[Opening Provided material section]
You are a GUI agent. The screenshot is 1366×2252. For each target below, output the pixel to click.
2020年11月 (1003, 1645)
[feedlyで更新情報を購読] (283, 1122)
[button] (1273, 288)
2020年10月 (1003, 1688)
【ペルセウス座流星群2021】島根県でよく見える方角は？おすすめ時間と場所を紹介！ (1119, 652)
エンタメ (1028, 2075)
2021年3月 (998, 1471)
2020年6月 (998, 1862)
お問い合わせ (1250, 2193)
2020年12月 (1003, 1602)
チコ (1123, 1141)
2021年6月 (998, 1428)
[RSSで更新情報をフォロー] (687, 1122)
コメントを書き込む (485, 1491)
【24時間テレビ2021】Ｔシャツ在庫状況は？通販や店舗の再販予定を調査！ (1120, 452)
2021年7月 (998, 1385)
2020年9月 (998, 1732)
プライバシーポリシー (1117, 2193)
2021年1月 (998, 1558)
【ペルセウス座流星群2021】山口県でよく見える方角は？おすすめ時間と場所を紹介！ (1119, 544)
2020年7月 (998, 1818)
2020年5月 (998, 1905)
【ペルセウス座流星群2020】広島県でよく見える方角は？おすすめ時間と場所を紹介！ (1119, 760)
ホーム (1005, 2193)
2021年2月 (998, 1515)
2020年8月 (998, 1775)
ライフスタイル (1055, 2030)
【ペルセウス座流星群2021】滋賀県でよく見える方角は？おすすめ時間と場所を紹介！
[Closing Provided material section]
* [Task]:
From the first line to the last, please quote the material above exactly.

* [Output below]:
You are a GUI agent. The screenshot is 1366×2252. For each target below, output the pixel to click.
2020年11月 (1003, 1645)
[feedlyで更新情報を購読] (283, 1122)
[button] (1273, 288)
2020年10月 (1003, 1688)
【ペルセウス座流星群2021】島根県でよく見える方角は？おすすめ時間と場所を紹介！ (1119, 652)
エンタメ (1028, 2075)
2021年3月 (998, 1471)
2020年6月 (998, 1862)
お問い合わせ (1250, 2193)
2020年12月 (1003, 1602)
チコ (1123, 1141)
2021年6月 (998, 1428)
[RSSで更新情報をフォロー] (687, 1122)
コメントを書き込む (485, 1491)
【24時間テレビ2021】Ｔシャツ在庫状況は？通販や店舗の再販予定を調査！ (1120, 452)
2021年7月 (998, 1385)
2020年9月 (998, 1732)
プライバシーポリシー (1117, 2193)
2021年1月 (998, 1558)
【ペルセウス座流星群2021】山口県でよく見える方角は？おすすめ時間と場所を紹介！ (1119, 544)
2020年7月 (998, 1818)
2020年5月 (998, 1905)
【ペルセウス座流星群2020】広島県でよく見える方角は？おすすめ時間と場所を紹介！ (1119, 760)
ホーム (1005, 2193)
2021年2月 (998, 1515)
2020年8月 (998, 1775)
ライフスタイル (1055, 2030)
【ペルセウス座流星群2021】滋賀県でよく見える方角は？おすすめ時間と場所を紹介！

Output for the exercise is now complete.